Data shown: Begin
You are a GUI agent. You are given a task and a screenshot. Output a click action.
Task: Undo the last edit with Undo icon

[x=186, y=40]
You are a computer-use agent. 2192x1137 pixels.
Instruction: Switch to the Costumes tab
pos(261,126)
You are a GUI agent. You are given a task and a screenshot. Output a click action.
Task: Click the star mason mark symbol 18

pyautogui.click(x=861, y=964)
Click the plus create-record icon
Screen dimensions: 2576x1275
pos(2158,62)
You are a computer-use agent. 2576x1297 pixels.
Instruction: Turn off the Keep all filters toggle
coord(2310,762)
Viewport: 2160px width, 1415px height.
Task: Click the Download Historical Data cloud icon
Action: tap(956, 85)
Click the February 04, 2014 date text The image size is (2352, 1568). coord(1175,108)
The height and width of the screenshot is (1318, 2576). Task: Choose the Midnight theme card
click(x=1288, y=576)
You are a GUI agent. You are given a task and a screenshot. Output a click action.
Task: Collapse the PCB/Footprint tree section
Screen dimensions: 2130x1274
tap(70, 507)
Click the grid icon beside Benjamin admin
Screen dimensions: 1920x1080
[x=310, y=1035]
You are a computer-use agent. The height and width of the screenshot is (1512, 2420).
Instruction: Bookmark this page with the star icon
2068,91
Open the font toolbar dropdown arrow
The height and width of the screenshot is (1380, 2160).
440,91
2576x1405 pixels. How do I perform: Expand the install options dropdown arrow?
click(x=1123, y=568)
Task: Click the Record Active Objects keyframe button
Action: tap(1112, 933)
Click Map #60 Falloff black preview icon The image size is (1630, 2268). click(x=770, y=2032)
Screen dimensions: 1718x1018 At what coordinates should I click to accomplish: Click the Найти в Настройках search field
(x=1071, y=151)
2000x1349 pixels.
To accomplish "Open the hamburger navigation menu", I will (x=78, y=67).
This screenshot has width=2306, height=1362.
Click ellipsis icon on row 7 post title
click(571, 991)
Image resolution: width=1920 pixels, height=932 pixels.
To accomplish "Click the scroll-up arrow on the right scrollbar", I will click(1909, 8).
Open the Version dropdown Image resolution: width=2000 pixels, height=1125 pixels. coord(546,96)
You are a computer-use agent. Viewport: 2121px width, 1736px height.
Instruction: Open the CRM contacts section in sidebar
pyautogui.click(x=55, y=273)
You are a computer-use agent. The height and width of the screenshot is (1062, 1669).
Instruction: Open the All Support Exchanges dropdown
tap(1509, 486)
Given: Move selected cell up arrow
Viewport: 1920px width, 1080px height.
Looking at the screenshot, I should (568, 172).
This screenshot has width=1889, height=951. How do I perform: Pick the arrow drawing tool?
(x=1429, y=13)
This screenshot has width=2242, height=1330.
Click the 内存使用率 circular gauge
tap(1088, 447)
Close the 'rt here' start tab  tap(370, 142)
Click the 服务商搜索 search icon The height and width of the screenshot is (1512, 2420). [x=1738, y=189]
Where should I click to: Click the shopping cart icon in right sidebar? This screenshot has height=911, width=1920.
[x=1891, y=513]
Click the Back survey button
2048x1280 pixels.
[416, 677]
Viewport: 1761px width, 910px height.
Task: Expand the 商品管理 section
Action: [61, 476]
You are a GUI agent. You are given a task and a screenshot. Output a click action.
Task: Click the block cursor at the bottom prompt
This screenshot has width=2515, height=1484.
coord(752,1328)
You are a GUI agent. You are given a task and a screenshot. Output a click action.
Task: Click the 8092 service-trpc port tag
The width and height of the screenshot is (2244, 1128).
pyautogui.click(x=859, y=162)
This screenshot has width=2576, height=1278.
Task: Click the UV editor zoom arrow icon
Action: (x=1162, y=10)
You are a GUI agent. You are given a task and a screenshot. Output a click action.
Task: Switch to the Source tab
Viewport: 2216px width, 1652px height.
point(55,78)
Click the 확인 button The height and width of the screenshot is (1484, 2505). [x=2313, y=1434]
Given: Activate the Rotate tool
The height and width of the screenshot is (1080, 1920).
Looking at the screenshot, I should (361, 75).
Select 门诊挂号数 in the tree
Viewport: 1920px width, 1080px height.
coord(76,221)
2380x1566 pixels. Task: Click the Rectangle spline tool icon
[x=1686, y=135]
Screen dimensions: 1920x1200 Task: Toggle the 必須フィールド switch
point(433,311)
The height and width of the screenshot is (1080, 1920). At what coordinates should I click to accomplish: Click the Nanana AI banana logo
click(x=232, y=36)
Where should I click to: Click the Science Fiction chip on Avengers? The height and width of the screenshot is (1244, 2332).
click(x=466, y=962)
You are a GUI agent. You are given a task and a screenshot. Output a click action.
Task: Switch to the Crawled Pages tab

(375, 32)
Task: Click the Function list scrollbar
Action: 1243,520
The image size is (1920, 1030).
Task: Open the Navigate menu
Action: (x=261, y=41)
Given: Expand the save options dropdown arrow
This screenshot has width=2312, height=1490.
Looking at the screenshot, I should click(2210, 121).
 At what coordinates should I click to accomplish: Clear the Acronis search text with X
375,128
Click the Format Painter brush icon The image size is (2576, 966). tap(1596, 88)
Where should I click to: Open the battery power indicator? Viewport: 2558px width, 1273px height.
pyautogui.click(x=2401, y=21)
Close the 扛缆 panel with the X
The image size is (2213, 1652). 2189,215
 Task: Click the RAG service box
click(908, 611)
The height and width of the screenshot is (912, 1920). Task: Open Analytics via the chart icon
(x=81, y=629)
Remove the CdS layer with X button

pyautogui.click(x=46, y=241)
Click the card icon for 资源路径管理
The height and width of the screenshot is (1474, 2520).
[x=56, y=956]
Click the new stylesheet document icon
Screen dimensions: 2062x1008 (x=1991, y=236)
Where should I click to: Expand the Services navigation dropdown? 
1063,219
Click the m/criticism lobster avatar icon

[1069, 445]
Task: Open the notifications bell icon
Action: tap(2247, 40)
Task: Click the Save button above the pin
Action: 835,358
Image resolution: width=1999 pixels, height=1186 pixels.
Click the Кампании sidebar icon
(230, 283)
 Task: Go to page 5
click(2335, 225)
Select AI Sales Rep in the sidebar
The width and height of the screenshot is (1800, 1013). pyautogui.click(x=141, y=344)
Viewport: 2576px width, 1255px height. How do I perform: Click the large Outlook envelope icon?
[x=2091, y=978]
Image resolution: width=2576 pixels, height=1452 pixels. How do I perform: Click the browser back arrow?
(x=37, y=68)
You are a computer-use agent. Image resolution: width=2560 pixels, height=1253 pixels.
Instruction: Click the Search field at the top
Data shown: End
Your objective:
Search the entries for the string "will" and return each line where it turns up.

Result:
To accomplish "Open the hamburger navigation menu", I will (x=78, y=67).
To accomplish "Click the scroll-up arrow on the right scrollbar", I will click(1909, 8).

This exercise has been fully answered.